* Source text:
┄┄┄┄┄┄┄┄┄┄

At the end of season 7, the Shinsengumi face some serious challenges in the Shogun Assassination and Farewell Shinsengumi arcs. The season ends with the group officially disbanded. (This echoes what happened in real life, where the Shogun-supporting Shinsengumi found themselves on the wrong side of history.)
Season 8 also has a somewhat more serious side, as the main cast ends up fighting various battles on the planet Rakuyo (Kagura’s birthplace). The Silver Soul arc (season 10) continues this story with the Earth taken over, and various factions fighting back.
Season 6: Kintama (253-256); Courtesan of a Nation (257-261); Beam Sword Style (262-264)
Season 7: Frozen Time (266-267); Patriot Reunion Party (271-272); Dekoboko (275-277); Shinigami (279-281); Confessional (283-284); Soul Switch (287-289); Kaientai (290-291); Afro (294-295); Feigned Illness (296-297); Shogun Assassination (300-307); Farewell, Shinsengumi (308-316)

┄┄┄┄┄┄┄┄┄┄

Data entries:
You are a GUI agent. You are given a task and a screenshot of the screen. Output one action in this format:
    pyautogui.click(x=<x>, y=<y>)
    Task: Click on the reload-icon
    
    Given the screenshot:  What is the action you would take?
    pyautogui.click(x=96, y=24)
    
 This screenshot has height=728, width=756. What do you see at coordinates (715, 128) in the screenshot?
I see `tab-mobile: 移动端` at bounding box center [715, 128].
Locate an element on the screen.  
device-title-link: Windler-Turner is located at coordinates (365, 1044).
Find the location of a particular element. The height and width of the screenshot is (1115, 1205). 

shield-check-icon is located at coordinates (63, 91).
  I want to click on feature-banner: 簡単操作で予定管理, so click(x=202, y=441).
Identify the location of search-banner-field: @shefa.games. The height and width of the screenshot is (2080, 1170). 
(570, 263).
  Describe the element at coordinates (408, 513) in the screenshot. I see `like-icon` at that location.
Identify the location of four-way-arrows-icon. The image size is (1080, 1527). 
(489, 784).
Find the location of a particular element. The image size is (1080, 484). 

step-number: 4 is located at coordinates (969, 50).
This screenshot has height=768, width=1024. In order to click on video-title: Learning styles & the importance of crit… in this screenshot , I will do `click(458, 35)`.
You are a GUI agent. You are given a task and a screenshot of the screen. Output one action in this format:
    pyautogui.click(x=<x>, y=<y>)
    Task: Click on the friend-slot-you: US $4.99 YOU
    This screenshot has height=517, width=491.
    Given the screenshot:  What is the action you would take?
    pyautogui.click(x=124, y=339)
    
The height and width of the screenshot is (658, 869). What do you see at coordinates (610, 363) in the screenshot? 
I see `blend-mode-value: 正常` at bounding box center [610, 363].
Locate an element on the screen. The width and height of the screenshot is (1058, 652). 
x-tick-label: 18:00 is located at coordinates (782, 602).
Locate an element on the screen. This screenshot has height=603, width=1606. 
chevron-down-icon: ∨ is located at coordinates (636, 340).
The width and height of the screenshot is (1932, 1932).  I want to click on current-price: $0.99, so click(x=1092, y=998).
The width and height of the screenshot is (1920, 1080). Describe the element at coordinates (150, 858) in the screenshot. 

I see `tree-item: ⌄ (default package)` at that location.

┄┄┄┄┄┄┄┄┄┄

* Directions:
1: Print the part of the season overview starting at "At the end of" and ending at "Sword Style (262-264)".
2: According to the season overview, on which planet does the main cast fight battles in Season 8?
The listing has no connection to the season overview.

* Responses:
1:
At the end of season 7, the Shinsengumi face some serious challenges in the Shogun Assassination and Farewell Shinsengumi arcs. The season ends with the group officially disbanded. (This echoes what happened in real life, where the Shogun-supporting Shinsengumi found themselves on the wrong side of history.)
Season 8 also has a somewhat more serious side, as the main cast ends up fighting various battles on the planet Rakuyo (Kagura’s birthplace). The Silver Soul arc (season 10) continues this story with the Earth taken over, and various factions fighting back.
Season 6: Kintama (253-256); Courtesan of a Nation (257-261); Beam Sword Style (262-264)

2: Rakuyo